» **To do**: Find and copy each line in the material below where the string "button" occurs.

'''

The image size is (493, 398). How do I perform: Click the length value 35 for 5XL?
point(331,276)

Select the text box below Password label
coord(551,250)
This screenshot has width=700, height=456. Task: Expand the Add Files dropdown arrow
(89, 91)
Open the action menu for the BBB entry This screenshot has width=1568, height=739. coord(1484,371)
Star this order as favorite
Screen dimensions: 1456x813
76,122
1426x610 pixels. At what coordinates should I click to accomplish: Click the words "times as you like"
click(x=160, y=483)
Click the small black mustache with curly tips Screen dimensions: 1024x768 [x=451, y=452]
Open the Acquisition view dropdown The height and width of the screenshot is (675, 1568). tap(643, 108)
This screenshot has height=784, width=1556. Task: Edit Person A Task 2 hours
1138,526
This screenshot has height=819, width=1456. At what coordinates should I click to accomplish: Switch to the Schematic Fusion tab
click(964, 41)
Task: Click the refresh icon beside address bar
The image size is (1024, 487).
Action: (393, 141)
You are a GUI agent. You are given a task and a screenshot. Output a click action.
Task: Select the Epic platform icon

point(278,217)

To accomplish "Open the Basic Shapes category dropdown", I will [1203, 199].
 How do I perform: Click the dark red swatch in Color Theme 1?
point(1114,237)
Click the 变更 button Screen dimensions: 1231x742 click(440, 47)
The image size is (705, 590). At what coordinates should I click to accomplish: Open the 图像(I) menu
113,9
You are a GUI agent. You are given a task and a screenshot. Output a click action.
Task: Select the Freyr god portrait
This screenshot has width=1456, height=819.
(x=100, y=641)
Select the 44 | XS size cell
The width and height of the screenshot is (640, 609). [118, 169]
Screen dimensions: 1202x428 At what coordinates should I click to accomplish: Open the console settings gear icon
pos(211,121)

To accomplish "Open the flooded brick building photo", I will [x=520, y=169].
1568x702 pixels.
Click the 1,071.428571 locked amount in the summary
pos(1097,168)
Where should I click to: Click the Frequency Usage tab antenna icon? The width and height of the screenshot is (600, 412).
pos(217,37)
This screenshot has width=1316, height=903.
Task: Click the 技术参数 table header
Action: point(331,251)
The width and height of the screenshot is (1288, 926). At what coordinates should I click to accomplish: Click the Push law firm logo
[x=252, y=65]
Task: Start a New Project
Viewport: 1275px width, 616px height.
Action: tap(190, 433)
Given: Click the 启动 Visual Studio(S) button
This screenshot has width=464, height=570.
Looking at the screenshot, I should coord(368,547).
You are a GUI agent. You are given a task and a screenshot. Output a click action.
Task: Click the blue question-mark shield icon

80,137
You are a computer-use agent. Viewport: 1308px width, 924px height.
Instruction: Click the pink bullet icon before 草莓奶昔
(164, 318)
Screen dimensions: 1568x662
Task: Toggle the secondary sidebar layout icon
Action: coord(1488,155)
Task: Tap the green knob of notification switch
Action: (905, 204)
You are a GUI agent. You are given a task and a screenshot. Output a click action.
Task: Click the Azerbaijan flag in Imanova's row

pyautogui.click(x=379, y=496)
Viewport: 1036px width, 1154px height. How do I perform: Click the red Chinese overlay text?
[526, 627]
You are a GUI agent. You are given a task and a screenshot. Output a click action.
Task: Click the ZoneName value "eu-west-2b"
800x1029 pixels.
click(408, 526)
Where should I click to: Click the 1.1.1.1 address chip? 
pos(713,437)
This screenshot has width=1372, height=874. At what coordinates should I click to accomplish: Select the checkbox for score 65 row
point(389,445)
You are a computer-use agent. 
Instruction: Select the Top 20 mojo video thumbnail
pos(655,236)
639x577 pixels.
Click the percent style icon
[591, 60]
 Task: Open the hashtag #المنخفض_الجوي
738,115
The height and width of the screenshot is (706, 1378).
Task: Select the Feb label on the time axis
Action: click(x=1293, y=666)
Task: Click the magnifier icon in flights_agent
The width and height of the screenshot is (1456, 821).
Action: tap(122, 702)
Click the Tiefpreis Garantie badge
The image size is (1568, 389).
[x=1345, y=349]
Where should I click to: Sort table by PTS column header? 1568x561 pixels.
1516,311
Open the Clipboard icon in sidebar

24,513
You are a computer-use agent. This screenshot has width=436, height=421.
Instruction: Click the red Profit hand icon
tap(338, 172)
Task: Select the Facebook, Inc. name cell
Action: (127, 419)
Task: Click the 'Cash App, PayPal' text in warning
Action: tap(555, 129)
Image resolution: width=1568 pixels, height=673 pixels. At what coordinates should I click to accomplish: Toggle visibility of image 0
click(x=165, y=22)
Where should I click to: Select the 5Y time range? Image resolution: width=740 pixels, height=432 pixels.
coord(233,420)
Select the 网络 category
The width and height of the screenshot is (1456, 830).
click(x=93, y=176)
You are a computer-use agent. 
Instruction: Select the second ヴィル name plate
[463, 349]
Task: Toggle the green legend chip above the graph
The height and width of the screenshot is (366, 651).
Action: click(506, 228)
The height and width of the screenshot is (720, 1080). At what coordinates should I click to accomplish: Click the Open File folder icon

'''

» **Answer to this problem**:
Click the 变更 button Screen dimensions: 1231x742 click(440, 47)
Given: Click the 启动 Visual Studio(S) button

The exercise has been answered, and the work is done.